* [TASK DETAILS] Read through the lines below for the string "field" and copy each one that has it.

[Entries taken from a collection]
* * *
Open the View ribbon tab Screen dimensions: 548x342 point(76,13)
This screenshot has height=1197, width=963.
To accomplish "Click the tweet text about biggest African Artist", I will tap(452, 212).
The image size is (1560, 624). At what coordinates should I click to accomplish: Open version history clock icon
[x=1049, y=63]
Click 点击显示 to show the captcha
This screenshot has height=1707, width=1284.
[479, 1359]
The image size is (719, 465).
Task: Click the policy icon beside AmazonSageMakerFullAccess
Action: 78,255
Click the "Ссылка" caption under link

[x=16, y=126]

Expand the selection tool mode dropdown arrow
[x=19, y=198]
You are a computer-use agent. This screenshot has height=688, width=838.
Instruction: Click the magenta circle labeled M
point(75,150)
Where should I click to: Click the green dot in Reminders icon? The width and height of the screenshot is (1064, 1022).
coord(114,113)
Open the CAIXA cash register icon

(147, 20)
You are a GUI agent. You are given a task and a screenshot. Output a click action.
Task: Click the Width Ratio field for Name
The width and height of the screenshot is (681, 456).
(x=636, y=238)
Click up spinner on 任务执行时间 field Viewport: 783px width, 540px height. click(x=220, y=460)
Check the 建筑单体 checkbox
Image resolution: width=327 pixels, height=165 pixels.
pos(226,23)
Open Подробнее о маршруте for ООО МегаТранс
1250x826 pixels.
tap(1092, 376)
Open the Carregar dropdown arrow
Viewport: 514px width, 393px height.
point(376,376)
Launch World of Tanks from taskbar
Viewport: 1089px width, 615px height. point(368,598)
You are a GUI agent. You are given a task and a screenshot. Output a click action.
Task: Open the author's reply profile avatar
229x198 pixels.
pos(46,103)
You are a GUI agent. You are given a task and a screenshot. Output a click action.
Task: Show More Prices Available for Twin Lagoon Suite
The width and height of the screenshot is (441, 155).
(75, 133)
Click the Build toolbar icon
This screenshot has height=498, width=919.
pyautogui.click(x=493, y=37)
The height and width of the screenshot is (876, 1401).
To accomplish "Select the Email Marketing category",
* * *
* [OUTPUT OF THE EXERCISE]
Task: Click the Width Ratio field for Name
Click up spinner on 任务执行时间 field Viewport: 783px width, 540px height. click(x=220, y=460)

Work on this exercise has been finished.